Ken Mandelbaum (in his broadway.com column on December 9, 2003) listed the following references as being part of the "Conga" number:
- The TVA was the Tennessee Valley Authority, a conservation and agricultural development project of Franklin Delano Roosevell's New Deal.
- Charles G. Dawes was U.S. Vice President from 1925 to 1929.
- Warden Lawes: Lewis Lawes became the warden of Sing Sing prison in 1920, and during his twenty years at the jail brought about important reforms.
- Harold Teen was a young comic-strip hero whose adventures were adapted to the screen.
- Mitzi Green was a child star in early talkies who went on to appear in the original cast of Rodgers and Hart's Babes in Arms. In the mid-'50s, she starred in the sitcom "So This Is Hollywood" and later headed one of the national tours of Gypsy.
- Jay Hanna "Dizzy" Dean was a celebrated pitcher in baseball, associated with the St. Louis Cardinals.

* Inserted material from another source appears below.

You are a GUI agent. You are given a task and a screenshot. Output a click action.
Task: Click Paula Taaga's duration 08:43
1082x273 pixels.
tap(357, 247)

- Monkey glands: In a questionable procedure to prolong human life, there were experiments involving grafting monkey glands onto human glands. By the 1930s, a popular, gin-based drink had been introduced and dubbed a monky gland.
- Leopold Stokowski (1882-1977) was a great symphonic conductor.
- Major Bowes was the host of the popular '30s-'40s radio show, "The Original Amateur Hour." Major Bowes is a character in the musical Never Gonna Dance.
- "Broadway Rose" refers to a 1922 silent film of that title, a soap opera starring Mae Murray.
- Helen Wills was a tennis star of the '20s and '30s.
- Epsom salts are medicinal crystals.